> [Assignment]
Write out exactly, please, every line from the beginning of the entries to the line holding "Task: Open the purple help question icon", and no pictures.

-------- Listed records --------

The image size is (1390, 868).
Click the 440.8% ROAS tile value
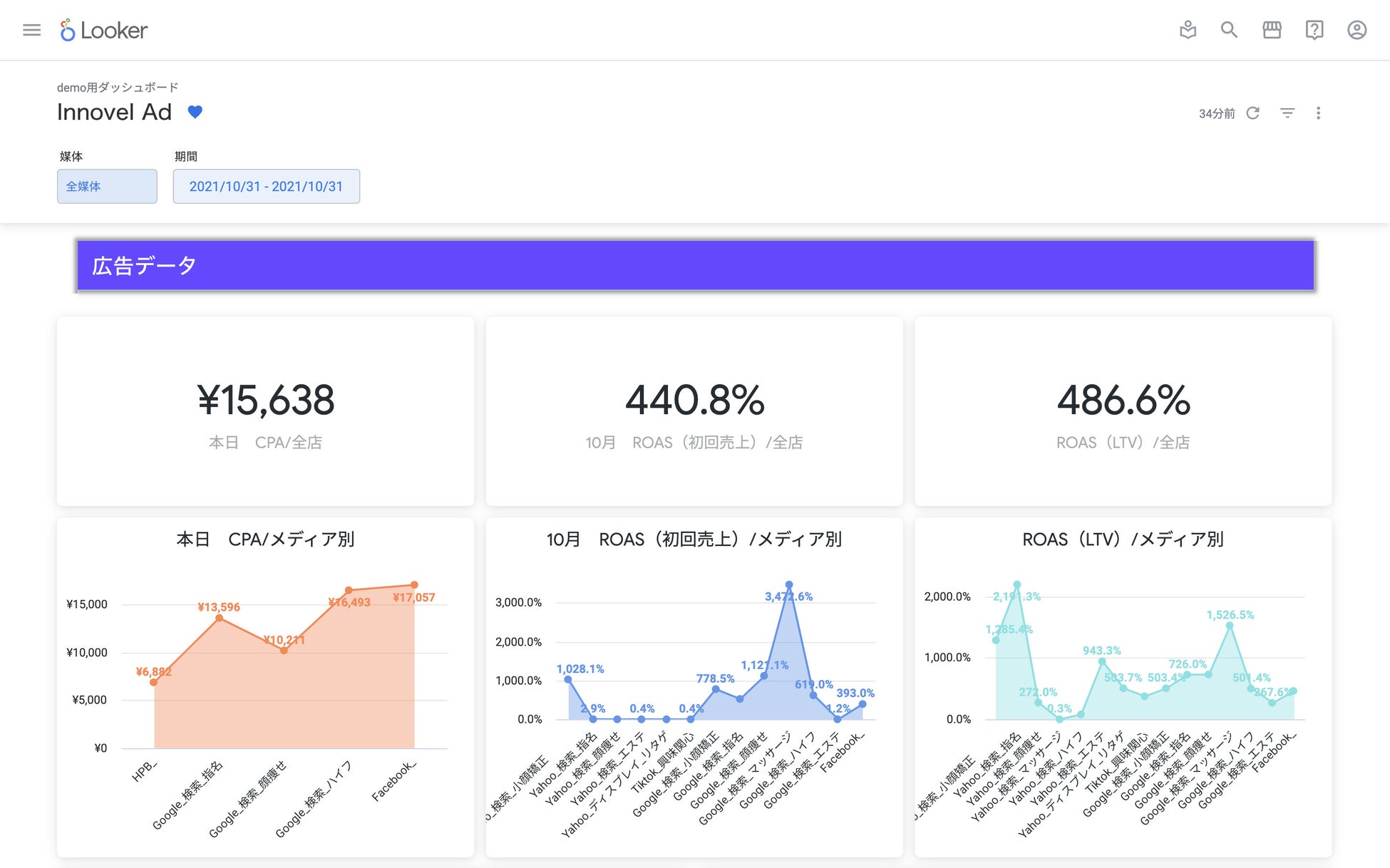(x=694, y=400)
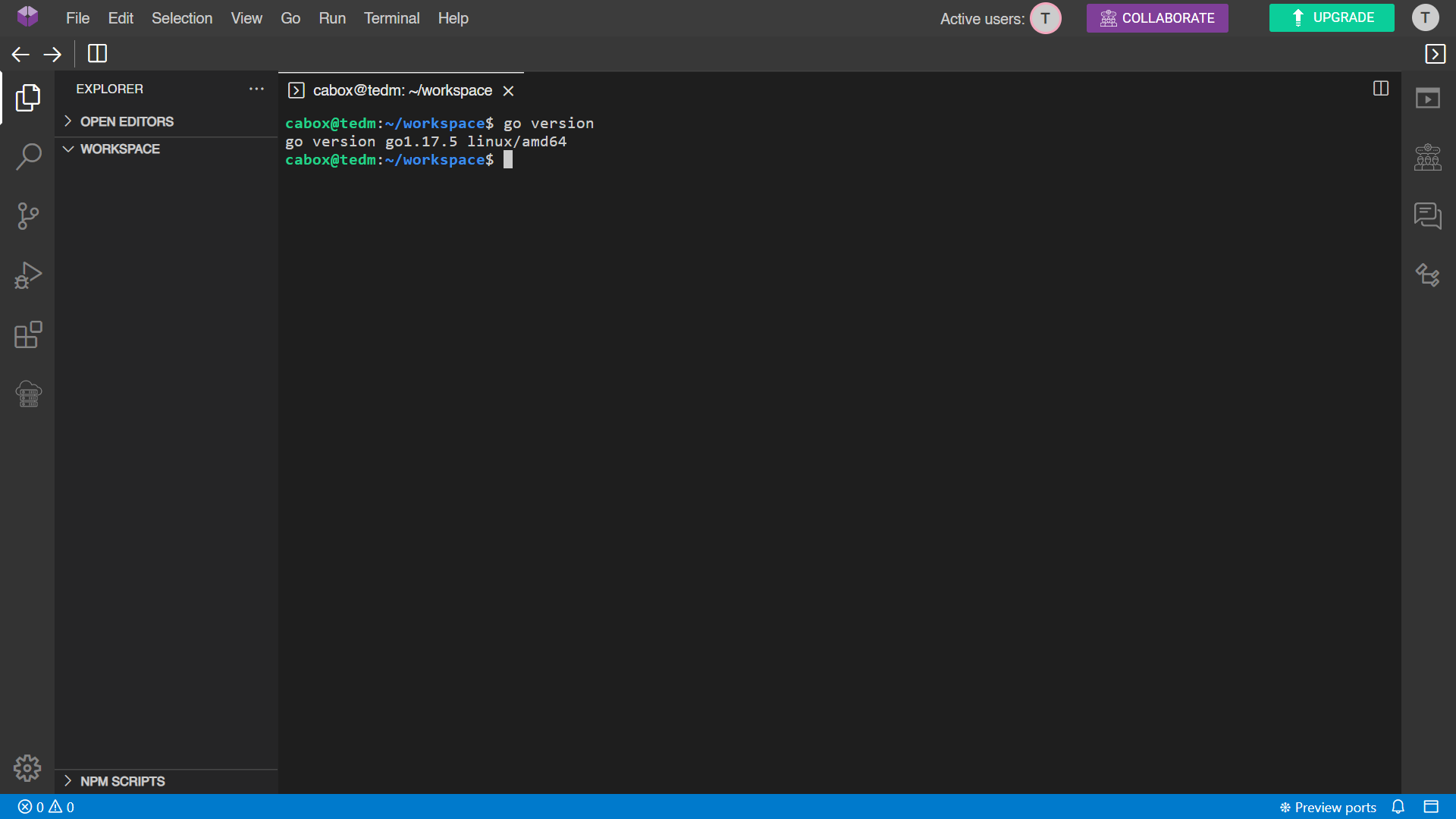Image resolution: width=1456 pixels, height=819 pixels.
Task: Click the Upgrade button
Action: [1331, 17]
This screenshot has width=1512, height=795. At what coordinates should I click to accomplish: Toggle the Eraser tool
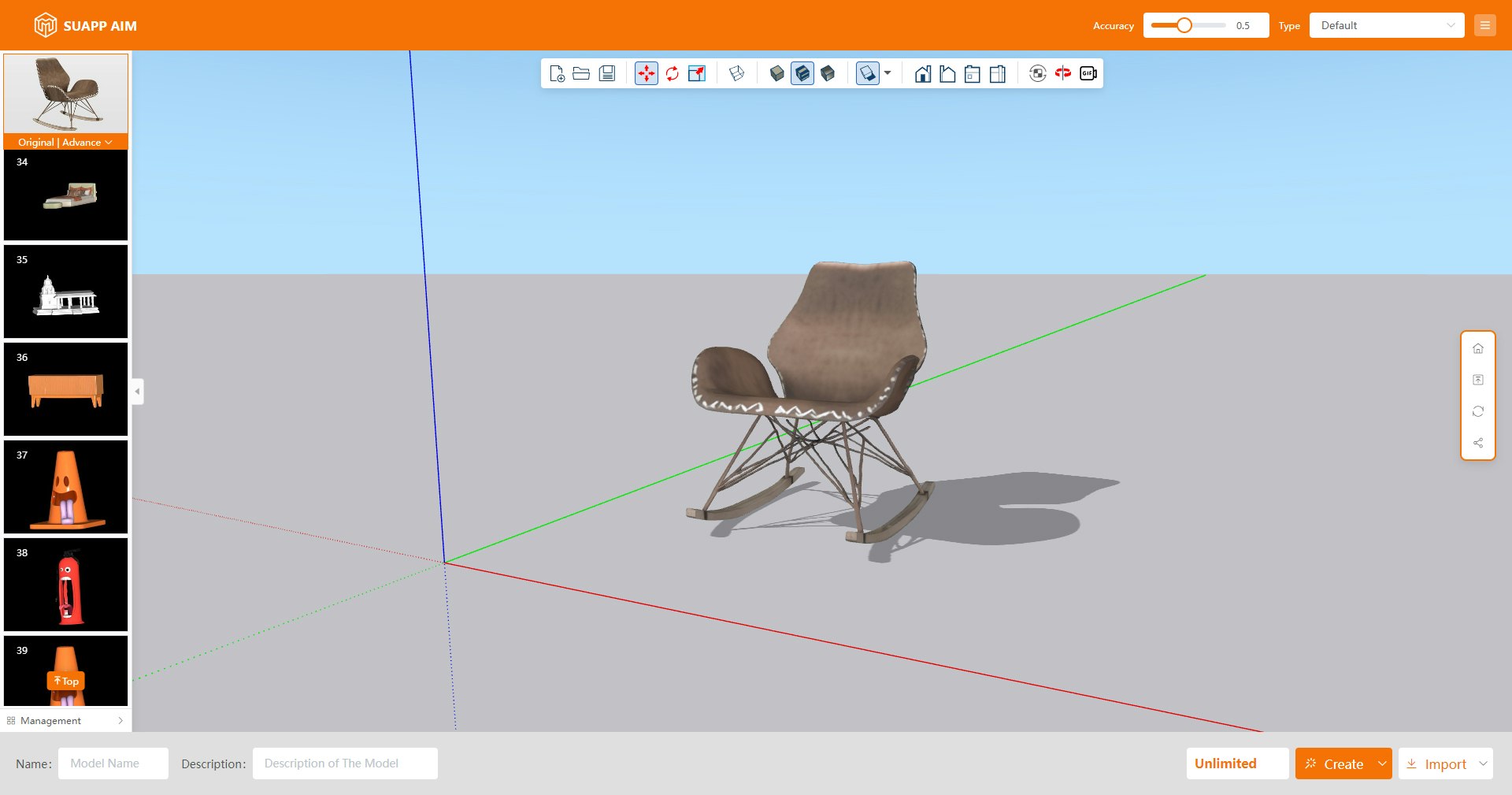click(x=868, y=73)
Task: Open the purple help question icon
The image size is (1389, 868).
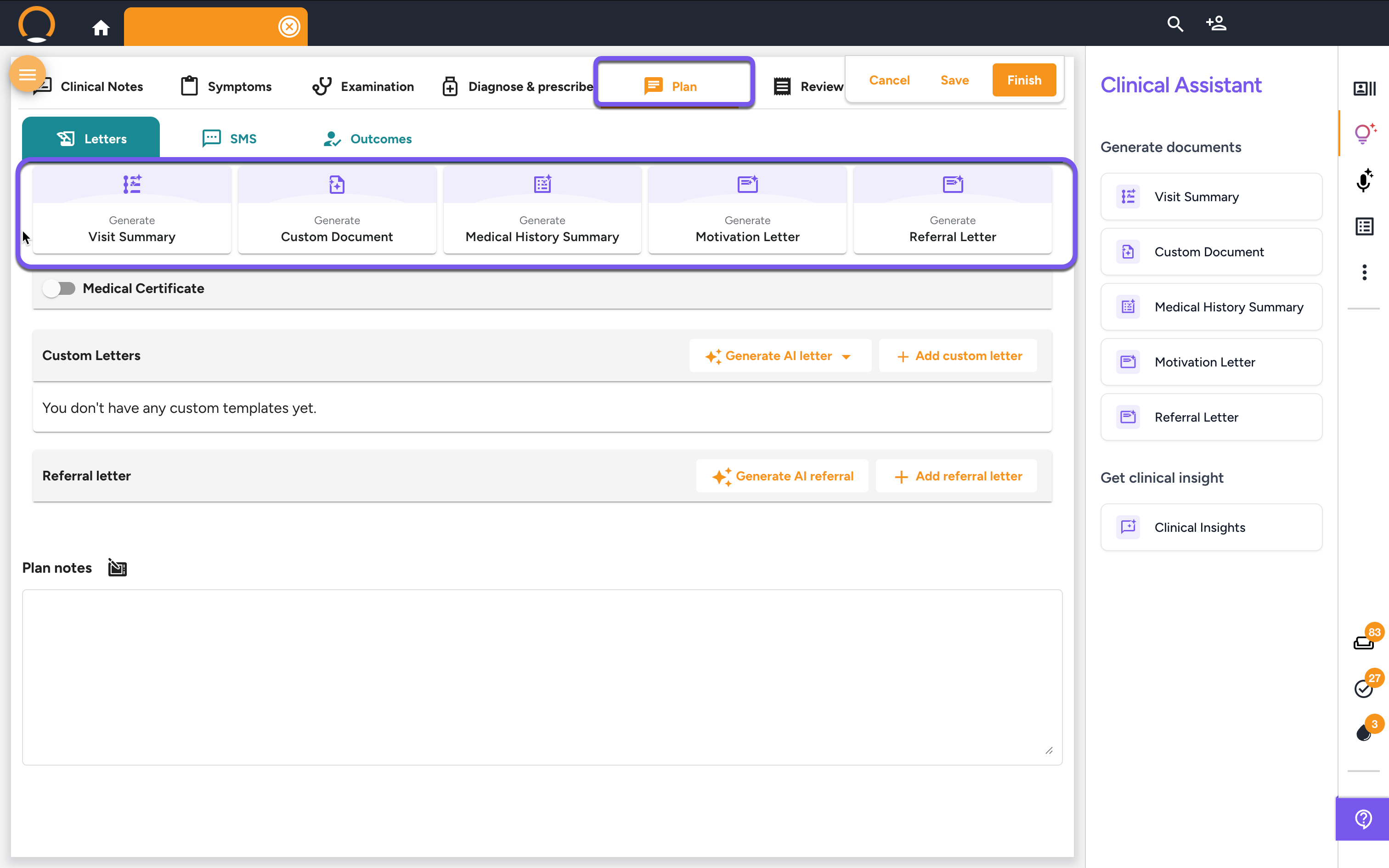Action: point(1363,818)

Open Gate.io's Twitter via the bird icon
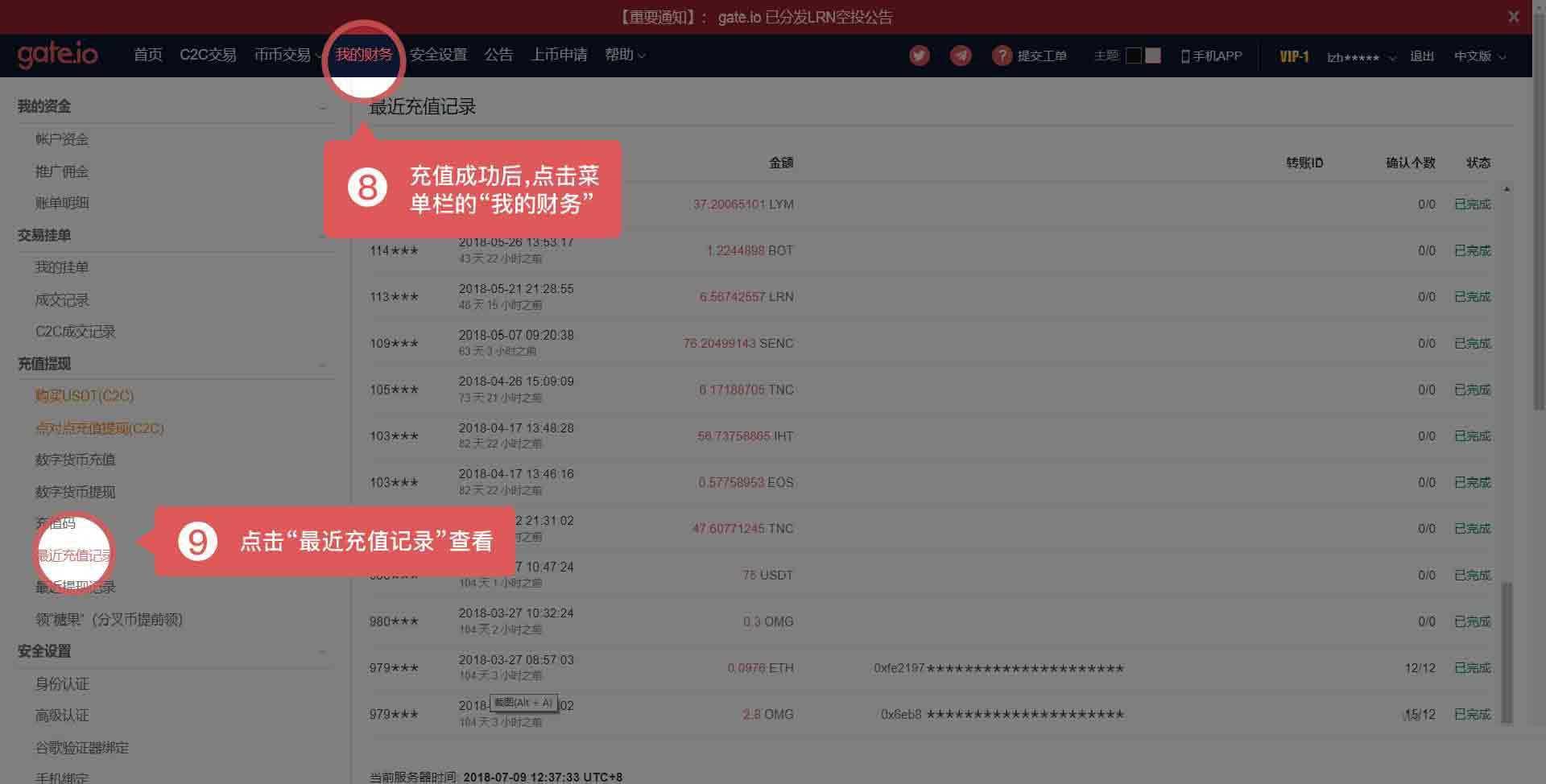(919, 56)
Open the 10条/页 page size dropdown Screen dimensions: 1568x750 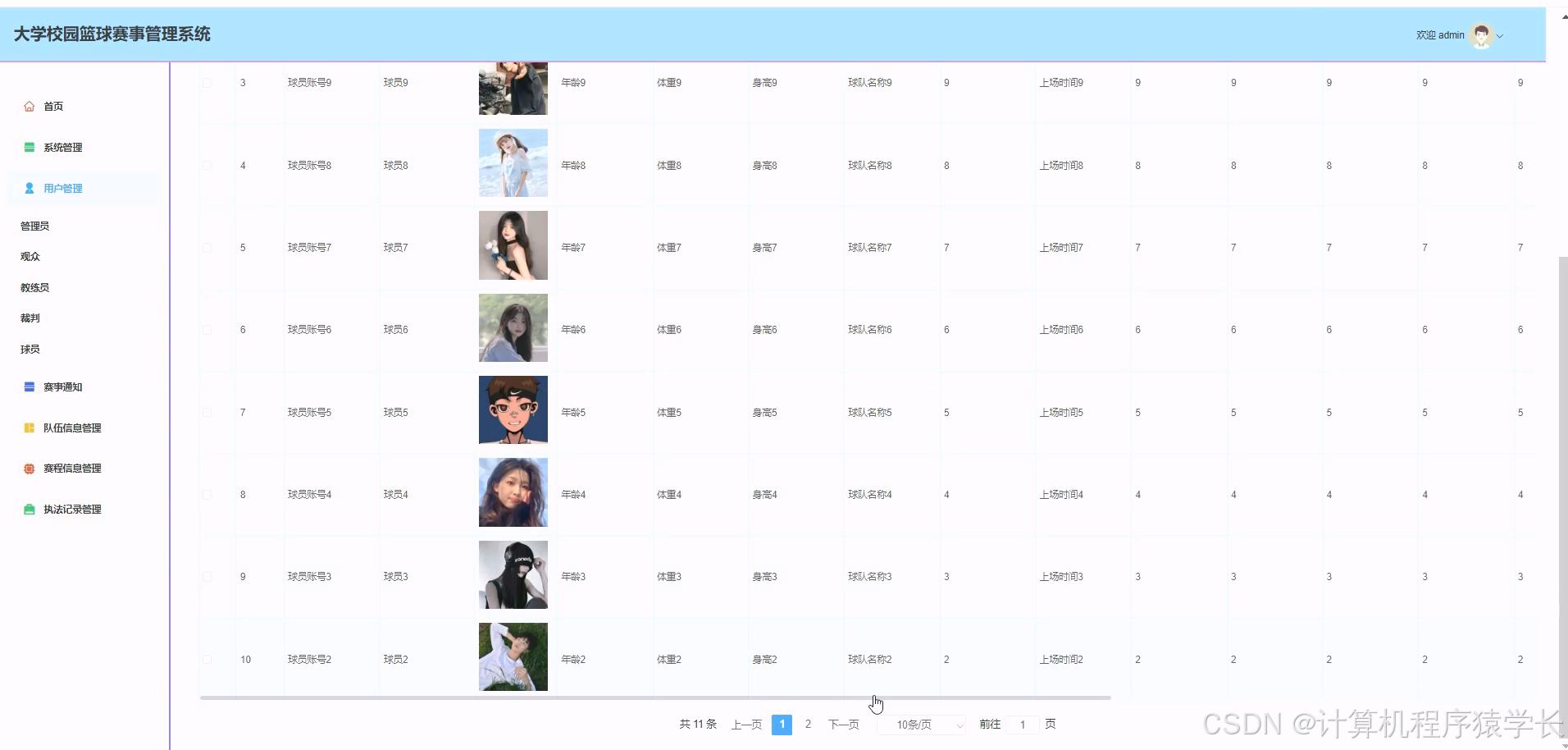[x=920, y=725]
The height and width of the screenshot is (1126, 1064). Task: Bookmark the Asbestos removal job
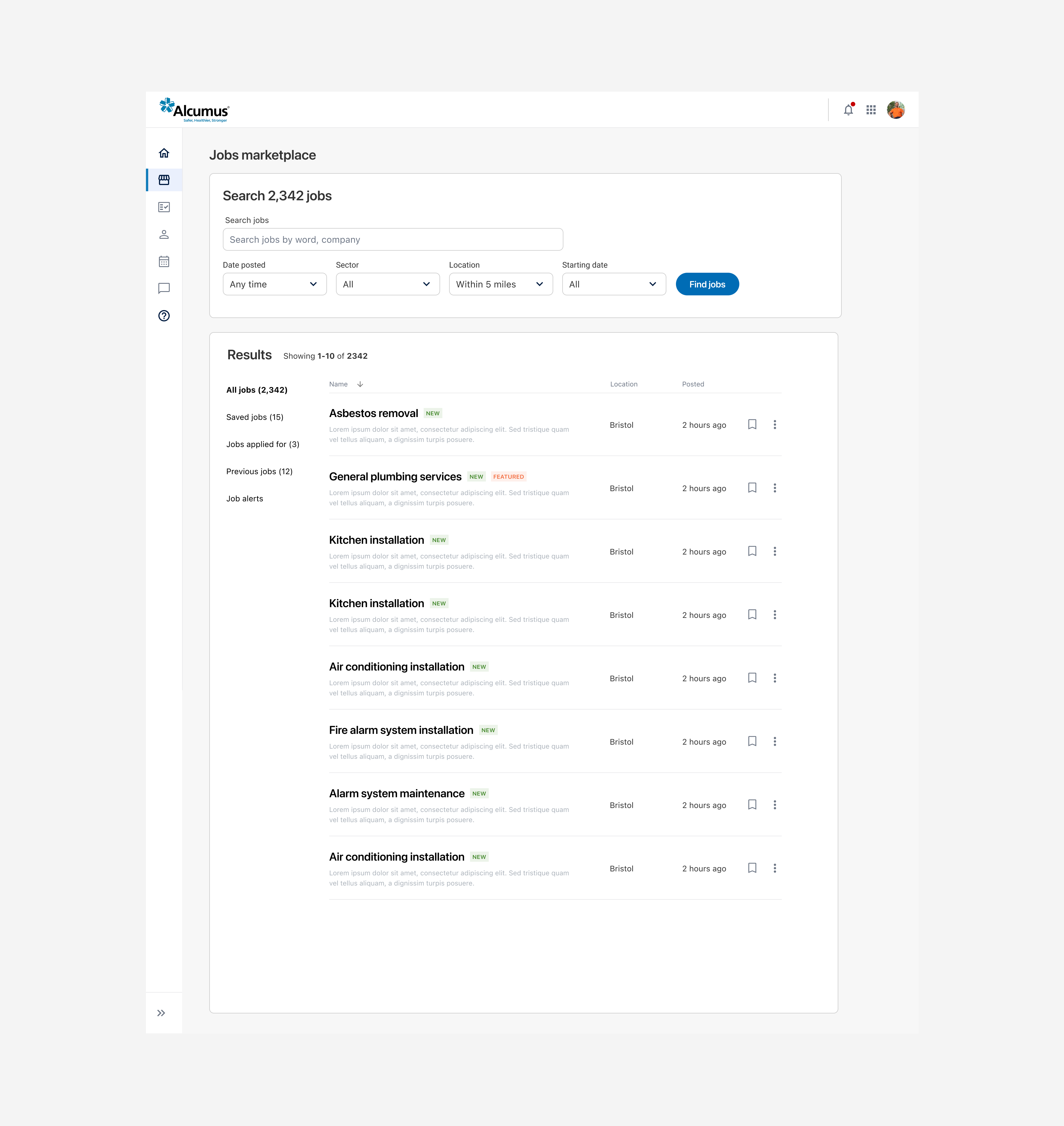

--------

> [Output of the task]
The image size is (1390, 868).
Click the 440.8% ROAS tile value
(x=694, y=400)
Image resolution: width=1456 pixels, height=819 pixels.
Task: Click the Upgrade button
Action: [1331, 17]
This screenshot has width=1512, height=795. At what coordinates should I click to accomplish: Toggle the Eraser tool
click(x=868, y=73)
Task: Open the purple help question icon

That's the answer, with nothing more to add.